We gained ridgetop, rounded the top of the bowl and got eyes on our destination. Sure enough, it was riddled with narrow chutes enclosed by 100+ rock walls. There was one couloir that stuck out above all the others. Long and dramatic, this couloir was the clear prize for the week.

Accessibility was an issue. The couloir was surrounded by knife-edge ridges and left us with two options: boot pack up the couloir or approach from the backside of the ridge through a small cull at the entrance of the couloir. Both options were plenty of effort and a full day’s mission. We made a couple laps to finish off a successful day and headed back to the cabin with thoughts of the couloir fresh in our minds.

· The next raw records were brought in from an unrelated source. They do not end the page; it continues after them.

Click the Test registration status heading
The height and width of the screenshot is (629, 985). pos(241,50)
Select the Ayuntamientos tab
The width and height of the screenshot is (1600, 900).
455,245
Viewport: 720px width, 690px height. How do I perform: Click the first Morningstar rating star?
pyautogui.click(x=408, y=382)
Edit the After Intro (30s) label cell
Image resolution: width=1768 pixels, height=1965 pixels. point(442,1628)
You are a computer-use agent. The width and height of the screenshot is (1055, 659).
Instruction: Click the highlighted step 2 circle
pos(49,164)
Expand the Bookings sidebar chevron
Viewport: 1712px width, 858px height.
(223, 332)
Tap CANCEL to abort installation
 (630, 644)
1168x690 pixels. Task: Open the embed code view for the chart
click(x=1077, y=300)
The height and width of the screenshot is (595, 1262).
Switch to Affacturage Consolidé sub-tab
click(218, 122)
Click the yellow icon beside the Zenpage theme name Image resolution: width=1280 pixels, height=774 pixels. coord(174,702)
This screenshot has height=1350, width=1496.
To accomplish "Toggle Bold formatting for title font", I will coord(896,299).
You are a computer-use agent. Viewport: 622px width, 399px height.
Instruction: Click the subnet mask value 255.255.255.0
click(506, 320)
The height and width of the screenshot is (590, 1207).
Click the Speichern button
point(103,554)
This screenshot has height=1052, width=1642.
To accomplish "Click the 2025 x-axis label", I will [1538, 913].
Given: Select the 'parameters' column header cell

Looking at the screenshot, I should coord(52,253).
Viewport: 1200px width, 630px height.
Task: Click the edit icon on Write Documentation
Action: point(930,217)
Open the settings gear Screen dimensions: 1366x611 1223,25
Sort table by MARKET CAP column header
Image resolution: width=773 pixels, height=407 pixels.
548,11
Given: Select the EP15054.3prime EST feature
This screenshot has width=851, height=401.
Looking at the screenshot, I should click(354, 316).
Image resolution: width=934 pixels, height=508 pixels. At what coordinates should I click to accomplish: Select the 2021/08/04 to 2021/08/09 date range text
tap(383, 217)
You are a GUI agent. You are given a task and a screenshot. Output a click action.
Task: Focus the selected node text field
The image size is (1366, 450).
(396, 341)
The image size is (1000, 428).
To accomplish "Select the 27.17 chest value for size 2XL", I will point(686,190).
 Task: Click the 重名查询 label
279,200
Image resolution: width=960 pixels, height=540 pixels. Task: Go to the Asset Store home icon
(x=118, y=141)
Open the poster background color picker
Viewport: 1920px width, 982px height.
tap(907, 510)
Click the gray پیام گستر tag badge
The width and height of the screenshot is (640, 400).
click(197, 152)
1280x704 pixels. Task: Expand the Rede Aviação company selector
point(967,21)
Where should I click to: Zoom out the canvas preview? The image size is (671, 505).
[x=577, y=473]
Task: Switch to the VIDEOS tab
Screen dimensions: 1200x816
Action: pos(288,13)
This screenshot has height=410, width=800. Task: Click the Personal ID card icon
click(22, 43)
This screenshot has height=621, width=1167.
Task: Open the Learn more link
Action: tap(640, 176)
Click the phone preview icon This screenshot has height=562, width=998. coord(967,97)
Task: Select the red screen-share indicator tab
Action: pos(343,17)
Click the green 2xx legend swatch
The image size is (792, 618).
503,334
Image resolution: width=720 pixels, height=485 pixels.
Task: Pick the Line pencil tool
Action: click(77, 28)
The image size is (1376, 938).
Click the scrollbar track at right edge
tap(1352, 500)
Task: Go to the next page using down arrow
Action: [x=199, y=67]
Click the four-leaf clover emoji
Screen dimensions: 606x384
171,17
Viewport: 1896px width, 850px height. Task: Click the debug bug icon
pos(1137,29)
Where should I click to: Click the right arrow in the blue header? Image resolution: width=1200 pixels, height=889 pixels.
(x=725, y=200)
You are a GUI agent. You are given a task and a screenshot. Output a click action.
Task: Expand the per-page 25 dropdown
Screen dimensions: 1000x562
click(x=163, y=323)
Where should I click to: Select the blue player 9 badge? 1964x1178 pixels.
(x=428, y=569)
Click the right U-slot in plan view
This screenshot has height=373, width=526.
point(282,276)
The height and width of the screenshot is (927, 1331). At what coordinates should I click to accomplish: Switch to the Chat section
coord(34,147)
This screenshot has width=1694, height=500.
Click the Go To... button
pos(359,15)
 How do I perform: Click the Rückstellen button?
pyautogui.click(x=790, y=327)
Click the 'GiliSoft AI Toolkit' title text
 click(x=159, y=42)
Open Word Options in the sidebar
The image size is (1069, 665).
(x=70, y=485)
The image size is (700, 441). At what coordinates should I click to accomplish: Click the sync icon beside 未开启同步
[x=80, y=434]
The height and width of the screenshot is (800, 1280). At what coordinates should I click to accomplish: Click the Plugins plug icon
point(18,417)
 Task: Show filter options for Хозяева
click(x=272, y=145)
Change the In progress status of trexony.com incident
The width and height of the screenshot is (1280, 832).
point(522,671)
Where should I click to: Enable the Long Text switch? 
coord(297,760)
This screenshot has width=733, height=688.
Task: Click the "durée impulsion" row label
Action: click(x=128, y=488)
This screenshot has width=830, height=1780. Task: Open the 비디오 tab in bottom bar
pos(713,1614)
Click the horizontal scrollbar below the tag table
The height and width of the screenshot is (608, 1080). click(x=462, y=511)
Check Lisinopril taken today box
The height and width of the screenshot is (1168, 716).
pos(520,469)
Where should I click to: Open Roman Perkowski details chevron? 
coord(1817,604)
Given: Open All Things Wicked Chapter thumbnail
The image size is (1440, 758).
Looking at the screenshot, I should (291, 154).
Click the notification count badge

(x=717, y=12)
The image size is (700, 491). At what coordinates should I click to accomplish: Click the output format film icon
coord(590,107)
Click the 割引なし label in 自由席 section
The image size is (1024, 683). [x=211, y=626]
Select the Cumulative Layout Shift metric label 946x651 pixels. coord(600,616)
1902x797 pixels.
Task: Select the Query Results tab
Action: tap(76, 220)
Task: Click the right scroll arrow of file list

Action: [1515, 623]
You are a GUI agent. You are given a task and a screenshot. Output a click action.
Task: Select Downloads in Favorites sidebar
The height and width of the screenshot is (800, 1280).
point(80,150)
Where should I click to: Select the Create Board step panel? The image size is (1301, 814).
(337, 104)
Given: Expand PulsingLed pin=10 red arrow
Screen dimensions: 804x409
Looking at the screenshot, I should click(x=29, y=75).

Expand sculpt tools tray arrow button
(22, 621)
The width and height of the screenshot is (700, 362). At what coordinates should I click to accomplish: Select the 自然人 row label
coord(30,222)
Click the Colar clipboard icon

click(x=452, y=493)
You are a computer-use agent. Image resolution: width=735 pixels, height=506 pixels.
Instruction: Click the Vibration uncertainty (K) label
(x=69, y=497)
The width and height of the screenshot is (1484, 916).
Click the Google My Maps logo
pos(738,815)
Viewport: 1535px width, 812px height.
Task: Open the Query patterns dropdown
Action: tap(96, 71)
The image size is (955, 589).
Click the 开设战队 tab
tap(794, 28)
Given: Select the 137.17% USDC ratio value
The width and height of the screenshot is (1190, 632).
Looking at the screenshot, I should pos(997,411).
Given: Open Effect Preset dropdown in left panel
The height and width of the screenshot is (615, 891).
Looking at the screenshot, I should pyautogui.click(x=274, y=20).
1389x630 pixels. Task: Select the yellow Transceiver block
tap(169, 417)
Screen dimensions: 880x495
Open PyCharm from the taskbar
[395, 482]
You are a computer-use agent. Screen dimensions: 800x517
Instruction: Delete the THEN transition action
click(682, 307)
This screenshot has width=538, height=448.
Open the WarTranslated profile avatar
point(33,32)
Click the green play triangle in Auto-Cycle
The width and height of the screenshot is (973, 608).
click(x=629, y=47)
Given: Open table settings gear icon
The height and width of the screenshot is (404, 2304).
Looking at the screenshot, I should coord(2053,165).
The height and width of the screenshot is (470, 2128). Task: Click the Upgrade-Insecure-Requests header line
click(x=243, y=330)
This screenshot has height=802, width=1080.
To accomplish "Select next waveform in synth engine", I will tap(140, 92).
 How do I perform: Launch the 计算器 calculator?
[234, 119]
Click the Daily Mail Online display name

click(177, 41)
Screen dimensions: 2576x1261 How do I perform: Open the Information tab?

That night we planned our route and decided that the approach from the back would be the best. The fact that we could approach from the back, ski the couloir and ski tour out, was quite unique. In most situations, especially with a couloir of this size, we would boot pack up and ski back down. It was back to Google Earth and the GPS to finalize our route.The next morning we started the 5-hour approach to the top of what would be called the Strait Couloir. We reached the top of the line and looked down the 1000+ meters to the valley that runs into Strait Lake and Wells Grey National Park. Steve assured us that this was a first descent and one of the longer sustained lines in the area. After catching our breath and packing away our skins, Ian dropped in for the exposed first turns at the top of the chute. It was clear that the snow was variable at best. The steepness ensured the chute sloughed out regularly, leaving a harder bed surface below. Ian skied it confidently and with great control. We took our time, making each turn count, skiing safely and calculated while appreciating the turns under the 100-foot rock wall to our left. We worked the sides of the chute and found some soft turns and great isolated pockets. The line offered up some technical points. We navigated ice, rocks and several narrow sections where even with firm conditions; it was necessary to watch your slough. We skied the chute in three segments. Each point letting someone new take the lead and enjoy some fresh tracks down our first descent. Exiting the bottom apron together, we enjoyed the last turns of the line in the sunshine. We skinned out of the bowl and enjoyed the last run back to the cabin in the alpenglow—a perfect finish to the day.


It was a descent I won’t soon forget. It was the longest couloir I have skied in BC and it was great putting a first descent down such a dramatic line with an awesome group of people. There is a great reward successfully skiing a large line, spending dawn till dusk accomplishing it. We set out with a goal in mind, planned the route, managed the problems and risks and executed on our plan successfully as a team. It’s big adventures that are the reason you set out to places like Snowy Mountain Lodge. And it’s a place like Snowy Mountain Lodge that gives you the ability to take on those big adventures.

Riley Leboe is a professional freeskier living in Squamish, BC. He spends his winters chasing deep snow and big mountains. His summers are spent camping and fishing on the lakes and along the rivers of BC.